En ese momento, cuando Dan aún no terminaba de procesar lo que ocurría, soltó una risa entre dientes:
—Por supuesto que me voy a quedar aquí. Tengo que hacer justicia por mi padre.
Carol parpadeó, completamente desconcertada.
—¿Cómo? ¿Justicia?
¿Para Patrick?
Carol, quien había estado pegada a Dan todo este tiempo, no lograba entender qué se traía entre manos. Después de todo, esa relación de padre e hijo nunca se había sentido como tal. Si había resentimientos, pues sí los había. Cuando Patrick siempre favoreció a Delphine y a los otros tres hermanos, Dan llegó a odiar bastante a su propio padre.
¿Y ahora resulta que quiere hacer justicia en su nombre? ¿Esto de verdad es justicia, o simplemente quiere arruinarle la vida a Yeray y Vanesa?
Carol apretó la mandíbula, incómoda.
—Señorita Allende, usted nunca ha tenido fama de tener buen carácter.
...
—Eso de andar buscando justicia, no creo que sea tan sencillo como lo pinta.
La reputación de Vanesa era bien conocida por todos.

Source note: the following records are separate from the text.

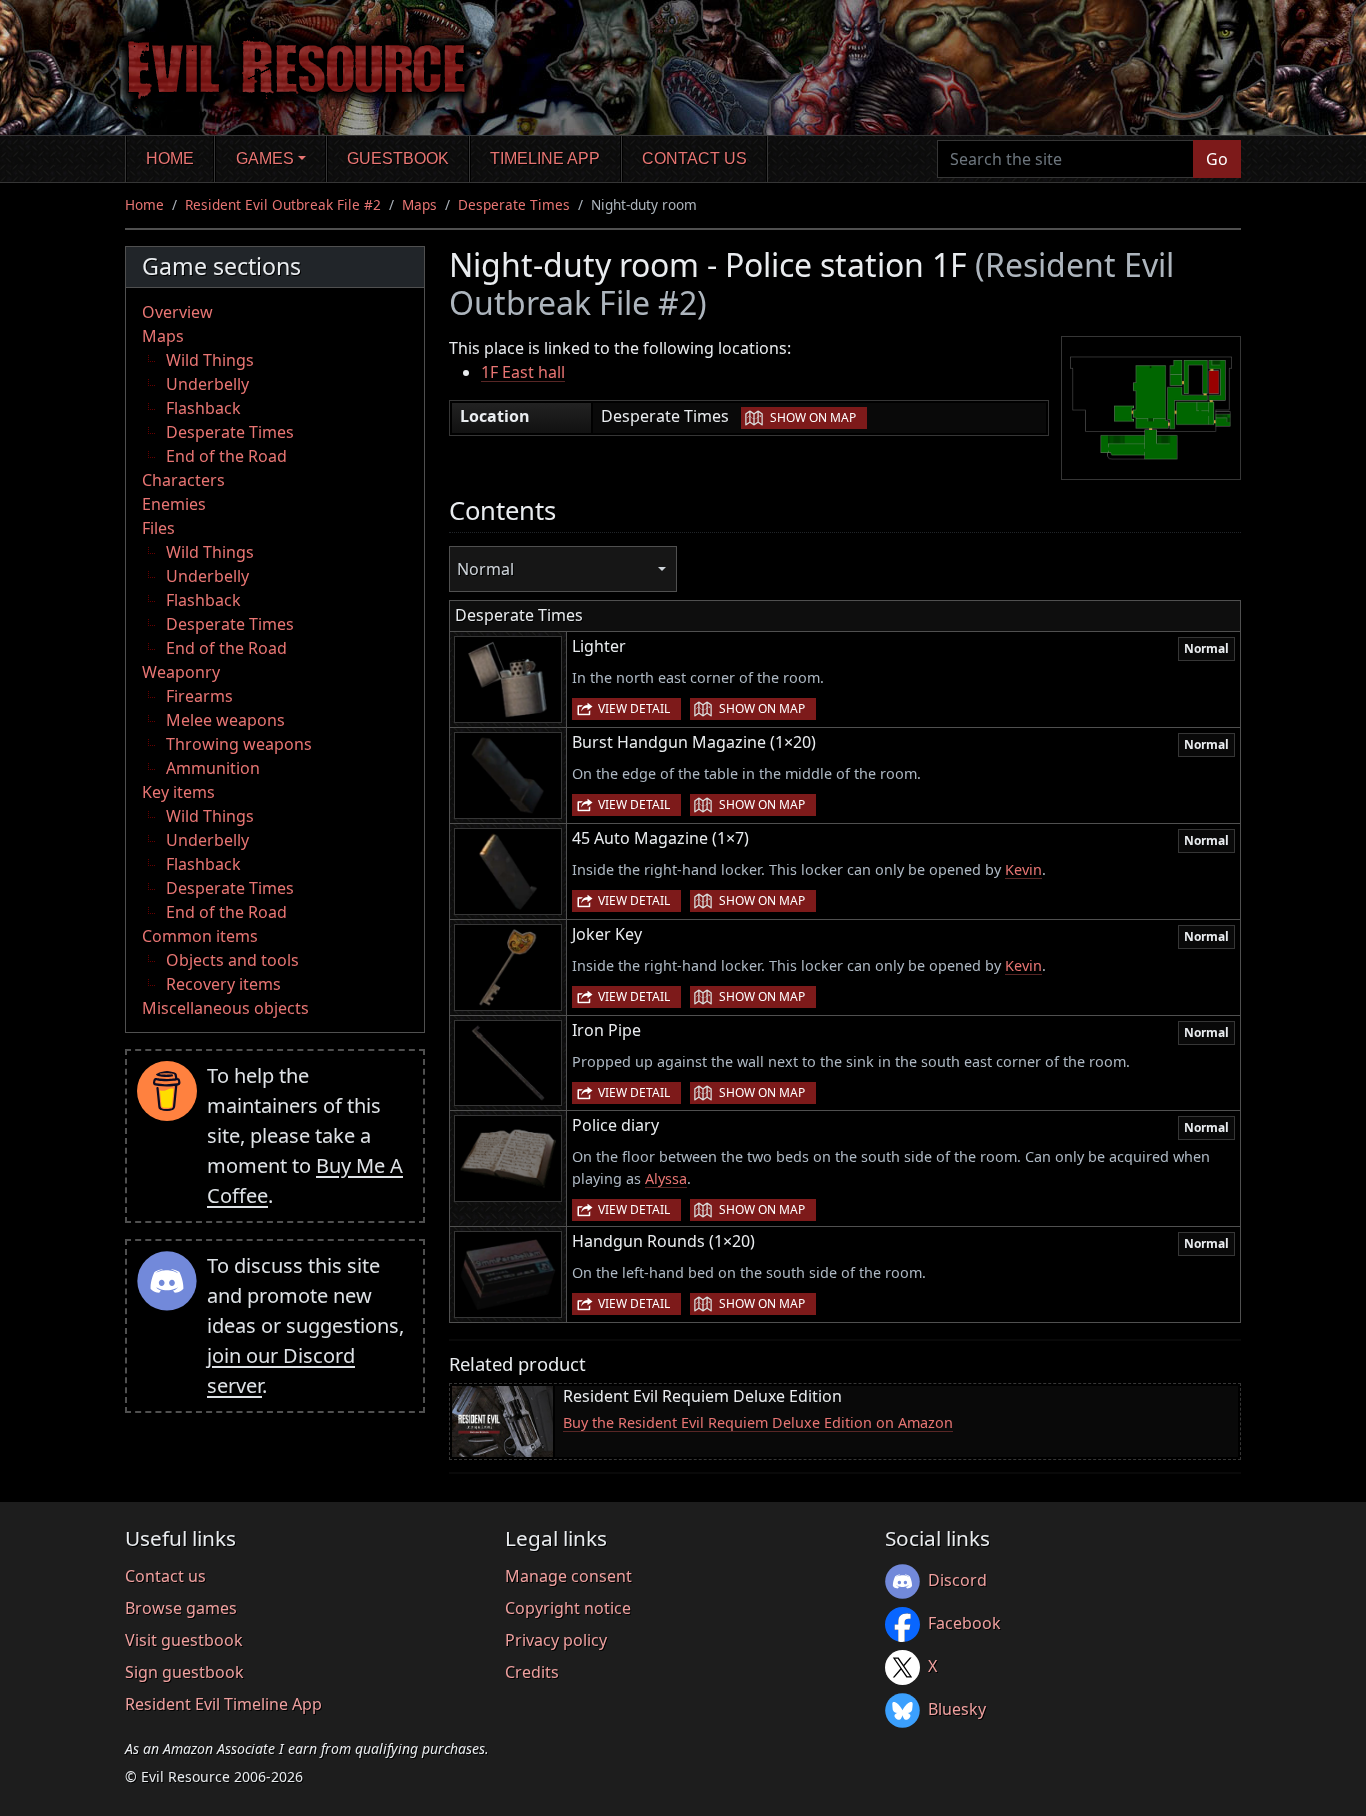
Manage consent (568, 1576)
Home (170, 158)
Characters (183, 480)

Los de Lago Negro, incluso la gente de Littassili, ya sabían perfectamente cómo era ella. ¿Ir a exigirle justicia? Si nos ponemos a pensar, más bien parece que Vanesa tiene bastantes cuentas pendientes con Dan.
Así las cosas, probablemente ni siquiera lograría lo que busca y, para colmo, terminaría metiéndose en un lío todavía más grande.
Dan sonrió con desdén.
—Fácil no va a ser, pero lo voy a intentar.
...
—No cualquiera se queda a vivir en mi corazón, ¿sabías?
Esa mujer había echado raíces en lo más profundo de su ser, y aun así logró irse como si nada. Ahora, Vanesa parecía haberlo borrado todo, como si nada le importara. Eso era lo que más le dolía a Dan.
Ella seguía viviendo dentro de él. Pero ahora compartía su vida con otra persona...
—Vanesa no puede ir por ahí, eligiendo a quien quiera para quererlo. Así no funcionan las cosas.
Dan tomó el vaso que tenía en la mano y lo aventó contra el suelo.
—¡Paf!—
El sonido seco del cristal al romperse llenó la habitación. El vaso quedó hecho trizas, igual que la expresión impasible de Dan.